Aim. Format every line of the records below as a numbered list, omitting blank lines.

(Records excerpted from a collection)
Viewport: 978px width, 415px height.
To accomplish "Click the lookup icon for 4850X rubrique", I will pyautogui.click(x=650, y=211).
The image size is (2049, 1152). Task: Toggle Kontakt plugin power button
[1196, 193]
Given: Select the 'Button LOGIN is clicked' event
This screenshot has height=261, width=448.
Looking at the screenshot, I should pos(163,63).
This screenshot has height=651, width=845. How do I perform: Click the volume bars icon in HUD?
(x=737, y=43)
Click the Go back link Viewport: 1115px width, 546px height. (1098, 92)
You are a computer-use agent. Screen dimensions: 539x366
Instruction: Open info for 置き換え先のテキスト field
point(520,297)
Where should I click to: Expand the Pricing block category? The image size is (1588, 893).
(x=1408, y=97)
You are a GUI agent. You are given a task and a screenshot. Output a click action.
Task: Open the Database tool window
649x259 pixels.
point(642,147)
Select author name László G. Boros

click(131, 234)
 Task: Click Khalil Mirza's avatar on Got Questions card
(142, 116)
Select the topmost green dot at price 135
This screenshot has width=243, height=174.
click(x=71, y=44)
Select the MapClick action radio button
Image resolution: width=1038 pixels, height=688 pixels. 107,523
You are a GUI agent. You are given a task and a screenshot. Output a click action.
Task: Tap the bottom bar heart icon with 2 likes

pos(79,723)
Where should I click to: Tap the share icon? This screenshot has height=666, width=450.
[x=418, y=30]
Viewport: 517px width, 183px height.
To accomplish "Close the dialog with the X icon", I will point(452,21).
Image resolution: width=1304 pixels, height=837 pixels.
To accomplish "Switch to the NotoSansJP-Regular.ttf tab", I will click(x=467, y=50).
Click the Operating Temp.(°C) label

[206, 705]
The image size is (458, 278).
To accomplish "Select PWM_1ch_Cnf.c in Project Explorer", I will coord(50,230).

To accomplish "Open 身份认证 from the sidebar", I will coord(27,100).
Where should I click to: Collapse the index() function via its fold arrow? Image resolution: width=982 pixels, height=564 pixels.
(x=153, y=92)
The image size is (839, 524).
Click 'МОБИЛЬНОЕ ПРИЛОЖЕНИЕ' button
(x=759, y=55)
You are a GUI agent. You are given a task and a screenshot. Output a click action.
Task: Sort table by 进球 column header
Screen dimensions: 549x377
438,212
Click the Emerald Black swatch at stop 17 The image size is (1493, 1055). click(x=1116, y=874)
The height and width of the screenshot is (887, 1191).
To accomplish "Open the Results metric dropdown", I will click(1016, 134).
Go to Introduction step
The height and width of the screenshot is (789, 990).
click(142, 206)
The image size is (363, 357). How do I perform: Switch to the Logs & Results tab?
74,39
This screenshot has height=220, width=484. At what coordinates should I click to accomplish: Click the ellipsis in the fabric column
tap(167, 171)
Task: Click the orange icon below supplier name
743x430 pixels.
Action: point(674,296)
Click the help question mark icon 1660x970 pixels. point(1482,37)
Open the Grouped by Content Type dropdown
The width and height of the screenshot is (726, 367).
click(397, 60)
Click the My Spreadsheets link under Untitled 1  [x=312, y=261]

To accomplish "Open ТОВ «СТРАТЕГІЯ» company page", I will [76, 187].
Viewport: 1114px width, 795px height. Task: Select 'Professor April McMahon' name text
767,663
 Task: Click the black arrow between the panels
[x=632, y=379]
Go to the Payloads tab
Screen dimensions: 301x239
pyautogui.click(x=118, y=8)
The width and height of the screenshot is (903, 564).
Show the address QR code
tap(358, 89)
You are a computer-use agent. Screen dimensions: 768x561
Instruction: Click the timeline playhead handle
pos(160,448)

Output of the task.
1. Viewport: 978px width, 415px height.
2. To accomplish "Click the lookup icon for 4850X rubrique", I will pyautogui.click(x=650, y=211).
3. The image size is (2049, 1152). Task: Toggle Kontakt plugin power button
4. [1196, 193]
5. Given: Select the 'Button LOGIN is clicked' event
6. This screenshot has height=261, width=448.
7. Looking at the screenshot, I should pos(163,63).
8. This screenshot has height=651, width=845. How do I perform: Click the volume bars icon in HUD?
9. (x=737, y=43)
10. Click the Go back link Viewport: 1115px width, 546px height. (1098, 92)
11. You are a computer-use agent. Screen dimensions: 539x366
12. Instruction: Open info for 置き換え先のテキスト field
13. point(520,297)
14. Where should I click to: Expand the Pricing block category? The image size is (1588, 893).
15. (x=1408, y=97)
16. You are a GUI agent. You are given a task and a screenshot. Output a click action.
17. Task: Open the Database tool window
18. 649x259 pixels.
19. point(642,147)
20. Select author name László G. Boros
21. click(131, 234)
22.  Task: Click Khalil Mirza's avatar on Got Questions card
23. (142, 116)
24. Select the topmost green dot at price 135
25. This screenshot has width=243, height=174.
26. click(x=71, y=44)
27. Select the MapClick action radio button
28. Image resolution: width=1038 pixels, height=688 pixels. 107,523
29. You are a GUI agent. You are given a task and a screenshot. Output a click action.
30. Task: Tap the bottom bar heart icon with 2 likes
31. pos(79,723)
32. Where should I click to: Tap the share icon? This screenshot has height=666, width=450.
33. [x=418, y=30]
34. Viewport: 517px width, 183px height.
35. To accomplish "Close the dialog with the X icon", I will point(452,21).
36. Image resolution: width=1304 pixels, height=837 pixels.
37. To accomplish "Switch to the NotoSansJP-Regular.ttf tab", I will click(x=467, y=50).
38. Click the Operating Temp.(°C) label
39. [206, 705]
40. The image size is (458, 278).
41. To accomplish "Select PWM_1ch_Cnf.c in Project Explorer", I will coord(50,230).
42. To accomplish "Open 身份认证 from the sidebar", I will coord(27,100).
43. Where should I click to: Collapse the index() function via its fold arrow? Image resolution: width=982 pixels, height=564 pixels.
44. (x=153, y=92)
45. The image size is (839, 524).
46. Click 'МОБИЛЬНОЕ ПРИЛОЖЕНИЕ' button
47. (x=759, y=55)
48. You are a GUI agent. You are given a task and a screenshot. Output a click action.
49. Task: Sort table by 进球 column header
50. Screen dimensions: 549x377
51. 438,212
52. Click the Emerald Black swatch at stop 17 The image size is (1493, 1055). click(x=1116, y=874)
53. The height and width of the screenshot is (887, 1191).
54. To accomplish "Open the Results metric dropdown", I will click(1016, 134).
55. Go to Introduction step
56. The height and width of the screenshot is (789, 990).
57. click(142, 206)
58. The image size is (363, 357). How do I perform: Switch to the Logs & Results tab?
59. 74,39
60. This screenshot has height=220, width=484. At what coordinates should I click to accomplish: Click the ellipsis in the fabric column
61. tap(167, 171)
62. Task: Click the orange icon below supplier name
63. 743x430 pixels.
64. Action: point(674,296)
65. Click the help question mark icon 1660x970 pixels. point(1482,37)
66. Open the Grouped by Content Type dropdown
67. The width and height of the screenshot is (726, 367).
68. click(397, 60)
69. Click the My Spreadsheets link under Untitled 1  [x=312, y=261]
70. To accomplish "Open ТОВ «СТРАТЕГІЯ» company page", I will [76, 187].
71. Viewport: 1114px width, 795px height. Task: Select 'Professor April McMahon' name text
72. 767,663
73.  Task: Click the black arrow between the panels
74. [x=632, y=379]
75. Go to the Payloads tab
76. Screen dimensions: 301x239
77. pyautogui.click(x=118, y=8)
78. The width and height of the screenshot is (903, 564).
79. Show the address QR code
80. tap(358, 89)
81. You are a computer-use agent. Screen dimensions: 768x561
82. Instruction: Click the timeline playhead handle
83. pos(160,448)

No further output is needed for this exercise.